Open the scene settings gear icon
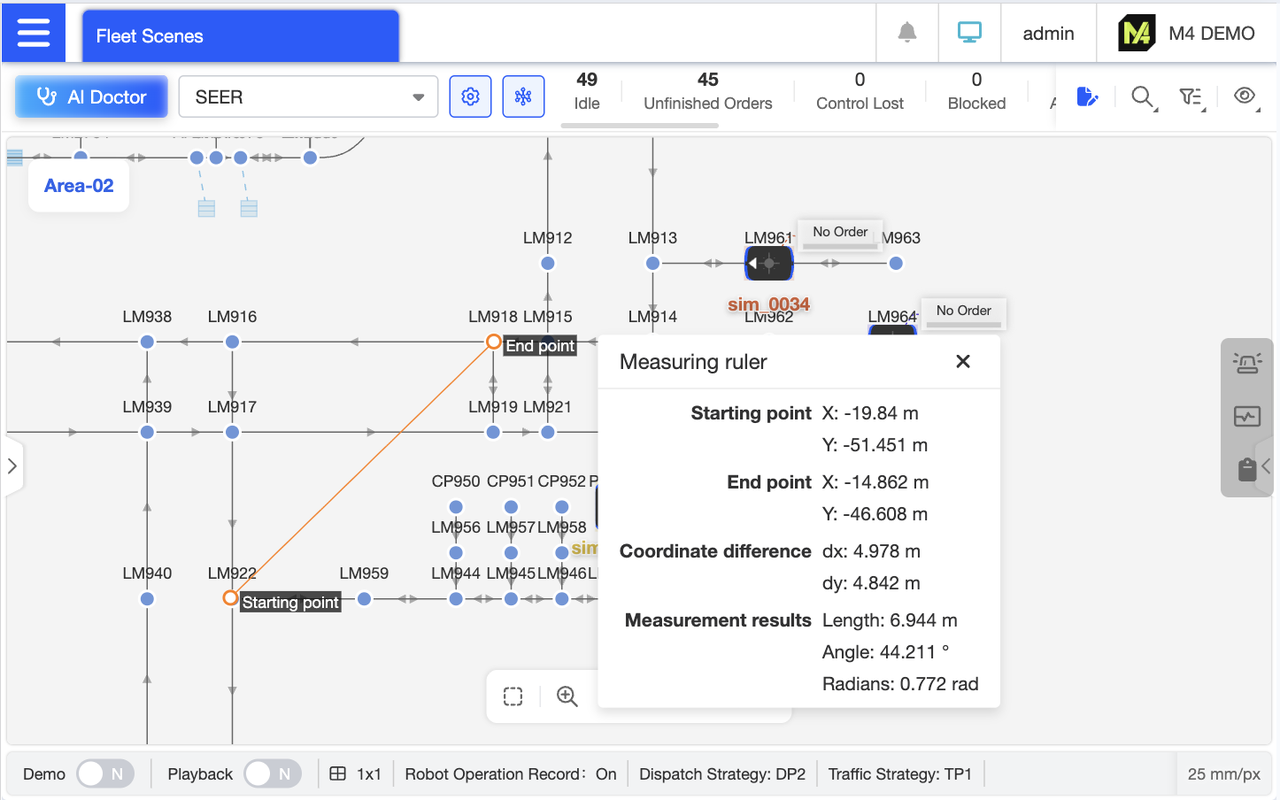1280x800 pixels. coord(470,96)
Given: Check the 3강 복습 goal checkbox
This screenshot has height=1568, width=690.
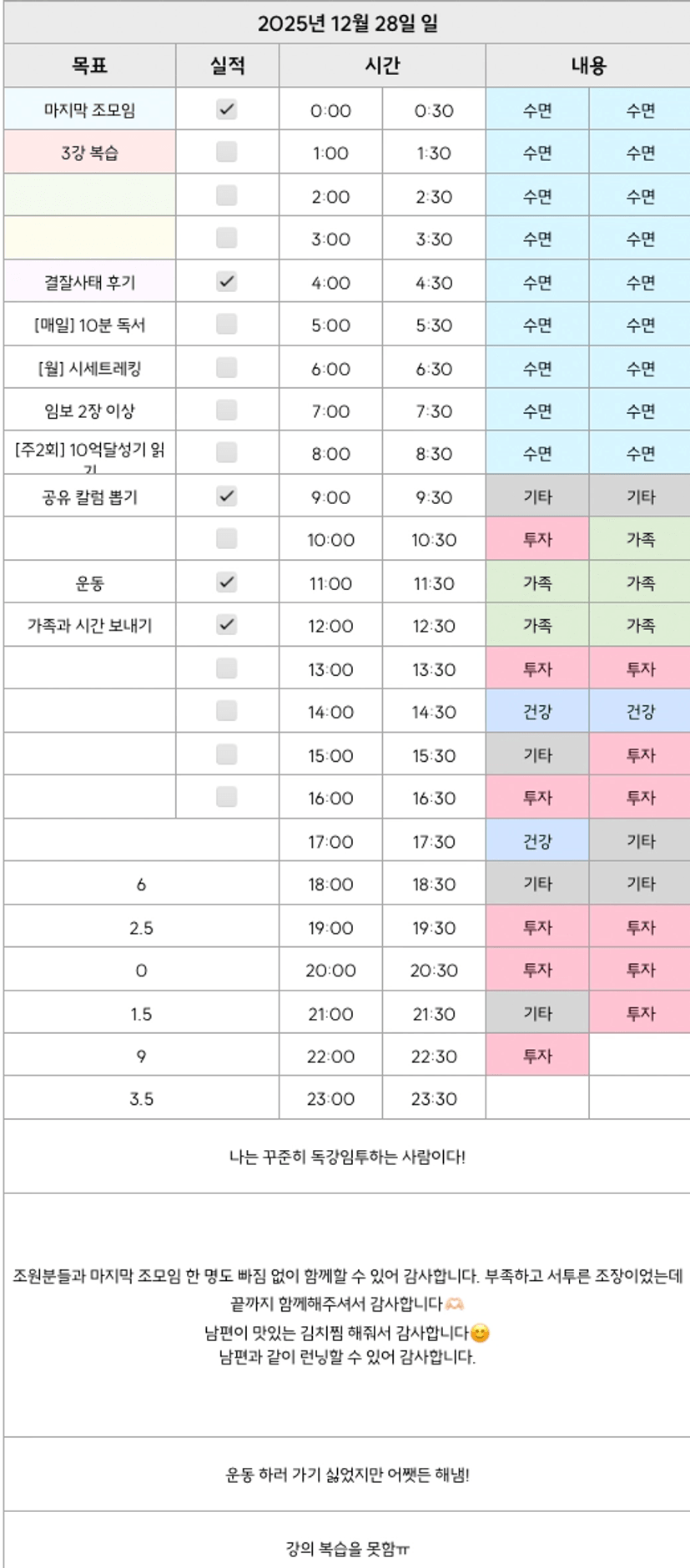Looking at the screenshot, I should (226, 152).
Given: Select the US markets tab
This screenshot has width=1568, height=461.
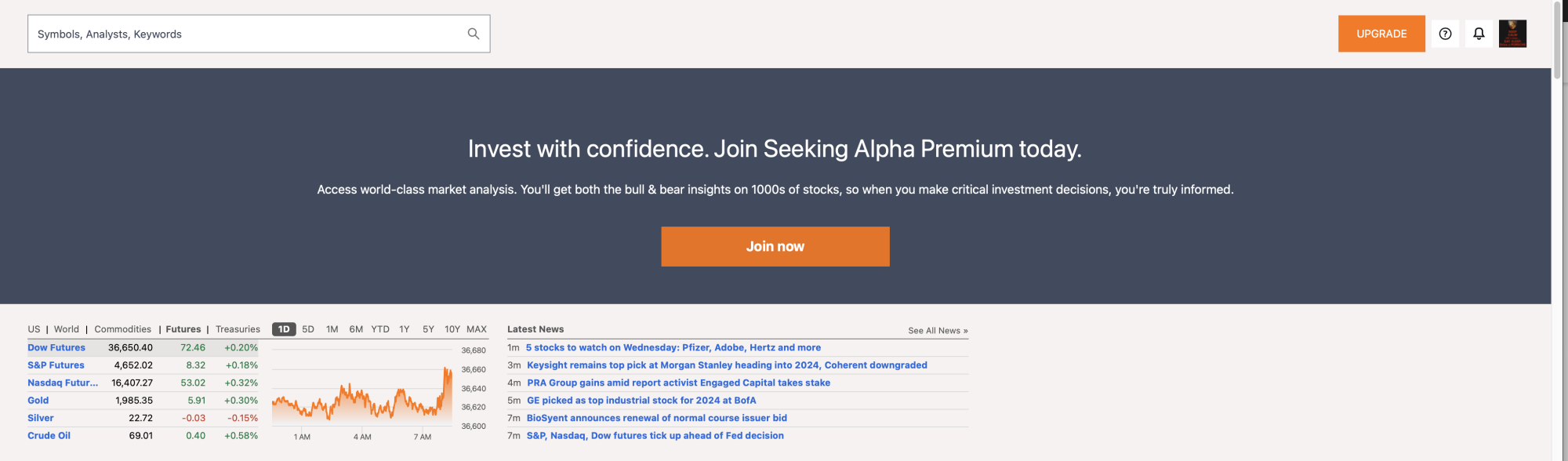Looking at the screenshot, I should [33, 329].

---

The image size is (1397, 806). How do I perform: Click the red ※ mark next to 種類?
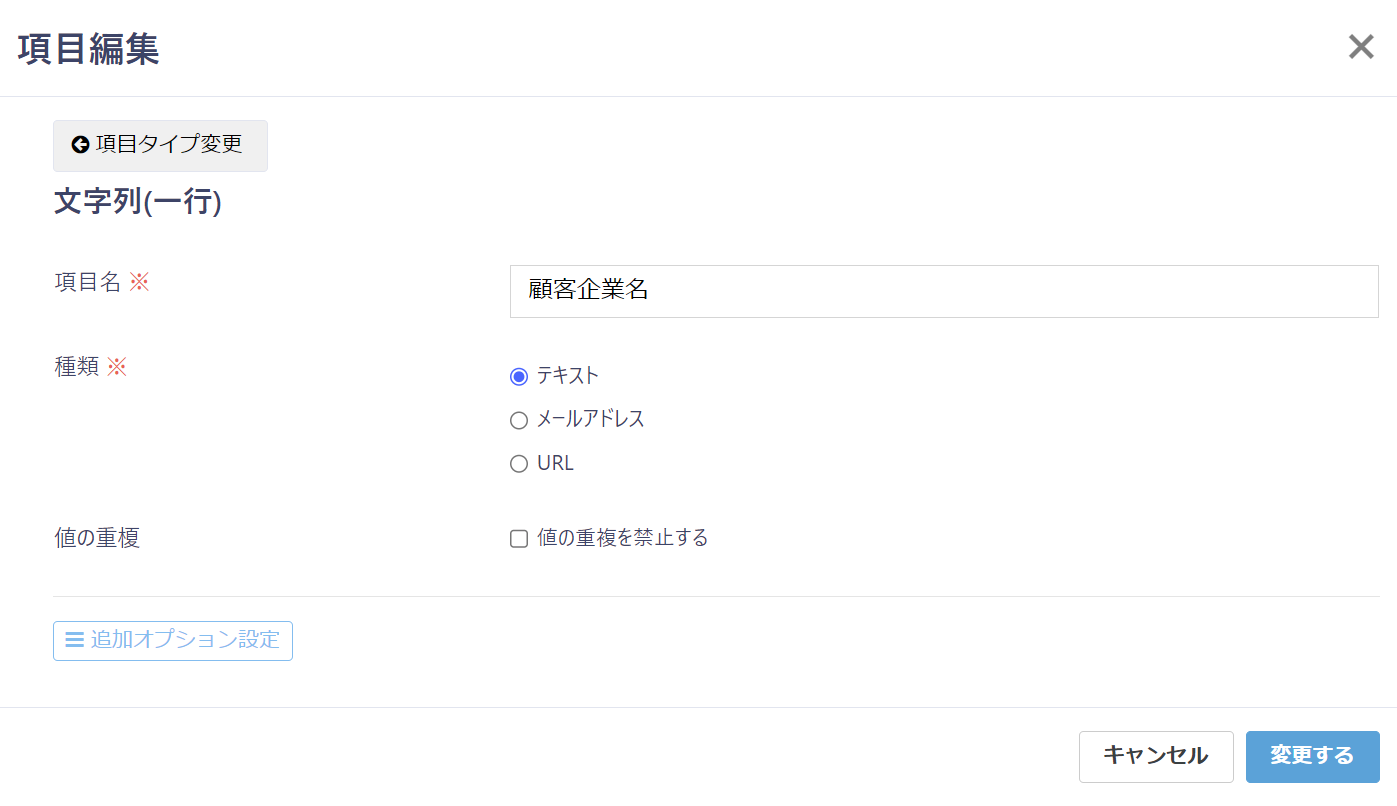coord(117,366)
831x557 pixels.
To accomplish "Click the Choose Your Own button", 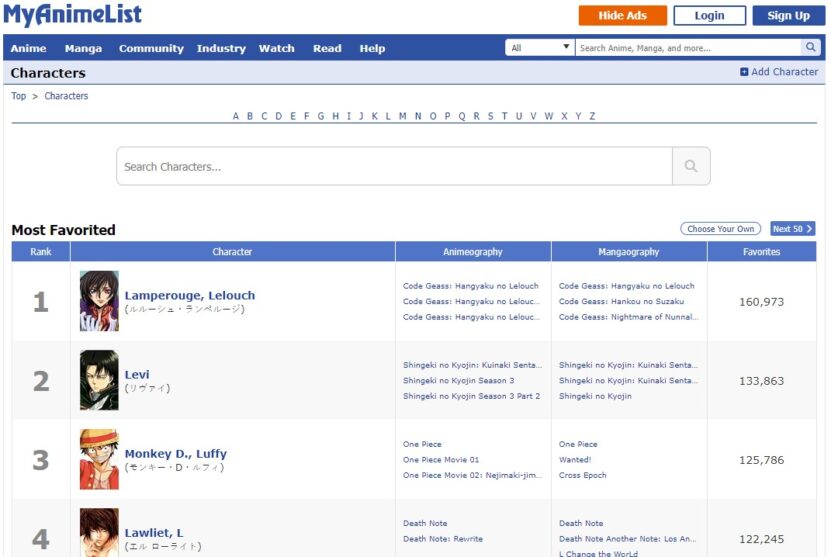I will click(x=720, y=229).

* * *

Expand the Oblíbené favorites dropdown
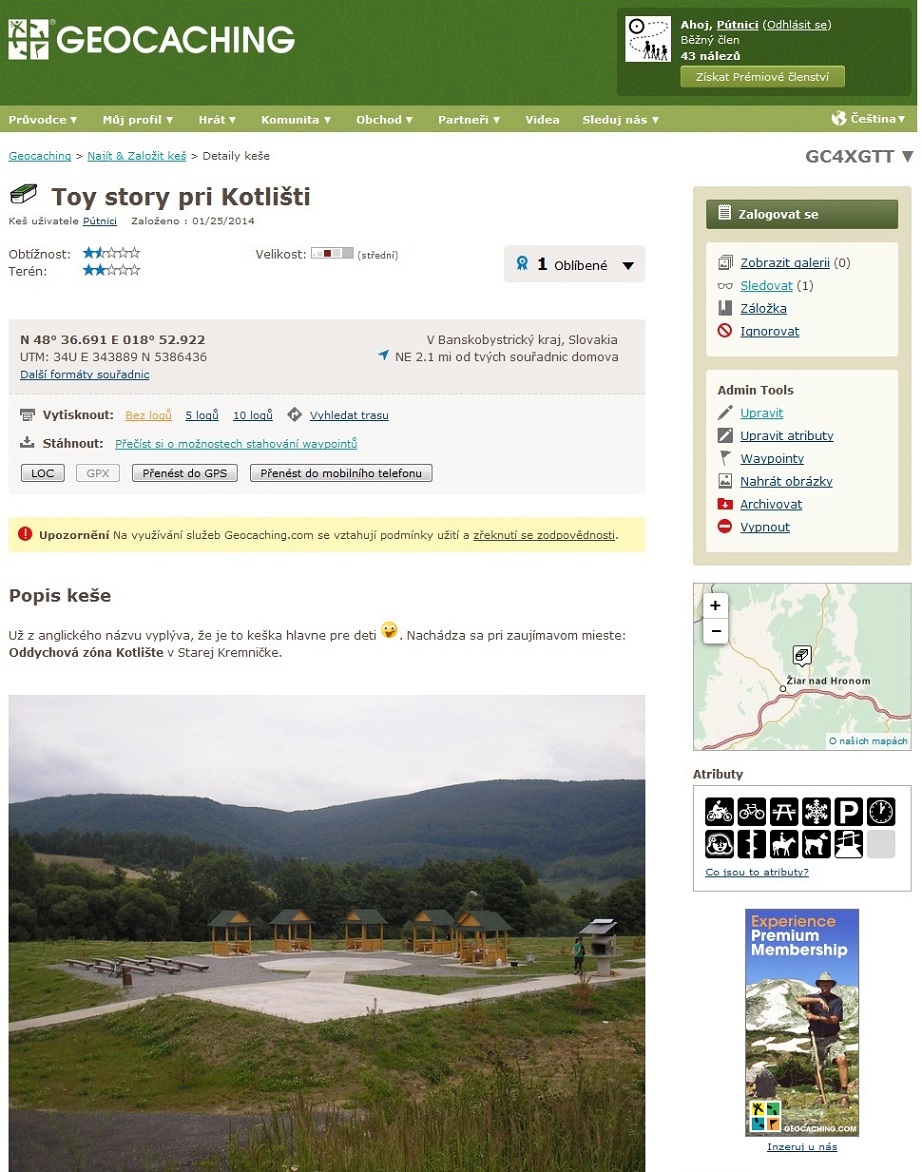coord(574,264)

(AIM OF THE EXERCISE) Update the entries starting at the line with "Open the scene settings gear icon" and ending at the line with "Looking at the screenshot, I should [33, 329].", changing "gear icon" to "cog icon" and keeping everything else the same. Give back only those lines, and leave out the pictures.

(ANSWER TO THIS TASK)
Open the scene settings cog icon
1280x800 pixels. coord(470,96)
Given: Check the 3강 복습 goal checkbox
This screenshot has height=1568, width=690.
Looking at the screenshot, I should (226, 152).
Given: Select the US markets tab
This screenshot has width=1568, height=461.
Looking at the screenshot, I should [33, 329].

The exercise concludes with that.